LLP – the corporate option
Governments pass laws but the public decides how they will work – and you can trust the business community to find solutions that the lawmakers never dreamed of.
Limited Liability Partnerships were created to give limited liability to traditional partnerships as a legal alternative to forming a company. The idea caught on slowly… when the "LLP" first came onto to the scene some jokers at Companies House taunted the LLP Department by poking their head round the door to ask "had any applications today"! LLPs have become popular since those days and the format has been put to many creative uses.
One use that was largely unforeseen is the corporate option. The lawmakers may have presumed that most partnerships would be between people; but there’s nothing to stop two or more companies from forming a Limited Liability Partnership. It is a convenient device for formalising a business relationship and it can simplify the tax and profit relationship between the contracting companies.

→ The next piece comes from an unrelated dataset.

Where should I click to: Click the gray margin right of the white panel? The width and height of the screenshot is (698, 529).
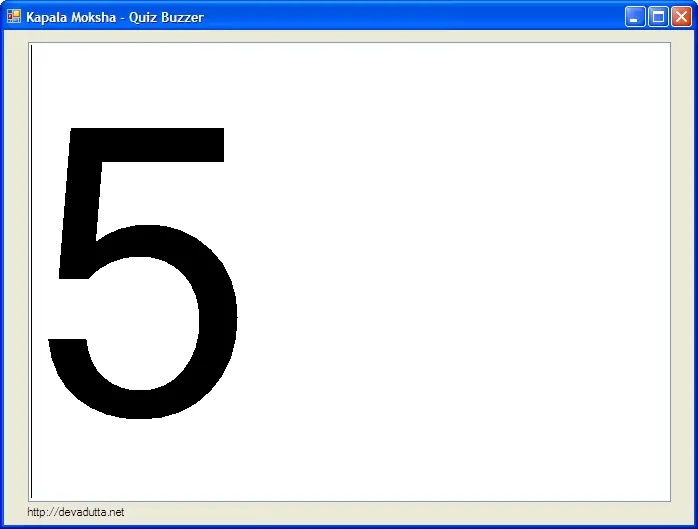(681, 270)
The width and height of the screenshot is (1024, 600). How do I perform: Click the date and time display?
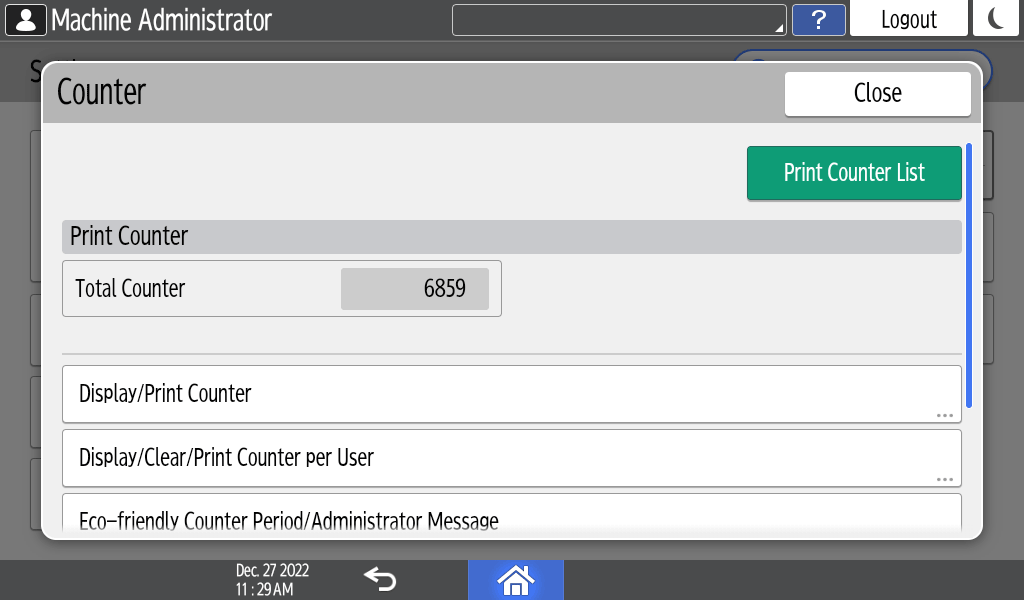click(x=272, y=580)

LLP member companies don’t even need to be registered in the UK. Partners who are private individuals can be of any nationality; and corporate Partners (member companies) may be registered almost anywhere in the world. A large number of LLPs are UK registered partnerships between companies registered in offshore locations or a combination of an offshore and a UK company.
From an accounting point of view, the relationship between the LLP Members allows profits to be split between the companies on a simple basis that can be defined between the members. Unlike a private limited company there is no statutory document to define the relationship between Members. Limited companies have legal documents called "Memorandum & Articles of Association" but LLPs do not. Limited companies have shares, which may be unevenly distributed between members to allow different degrees of ownership, but LLPs have nothing to differentiate between the different members. Some people may view these features as weaknesses in the LLP format which is the reason why we provide a partnership agreement template when we register an LLP. But it may be a positive advantage for the corporate partnership. Where there is no statutory definition of the relationship the matter is left open to be defined in a legal agreement worked out by the Members. The CD we provide for each LLP formation contains a standard Partnership Agreement for individuals and an alternative Corporate Partnership Agreement for use when the partnership is between companies.
Some LLPs use a hybrid solution, where one of the members is a private individual and the other is a company. In some cases this may be a grey solution to a problem in the LLP rules. Under the Companies Act 2006 the traditional rule, requiring at least two officers to be appointed for each company, was relaxed to allow only one. It is now possible to register a private limited company with a single director/shareholder and no other officers. But the minimum for a Limited Liability Partnership is two Designated Members. Once again, the corporate solution has been invoked to resolve the difficulty. Some people register a company, appointing a corporate secretary as signatory acting on their behalf; then form an LLP with their own name as the personal member and the company as corporate member… one LLP; two members; but one person behind it all.
So, the LLP has proved to be a flexible device. LLPs have been registered to link two charities working together on a joint project. LLPs have been formed as joint ventures between two or more businesses. LLPs can split profits between private individuals and corporate partners. They can divide the taxable profits between UK and overseas corporations or offshore companies.
The law created the format for LLPs, but smart business people determined how it is used.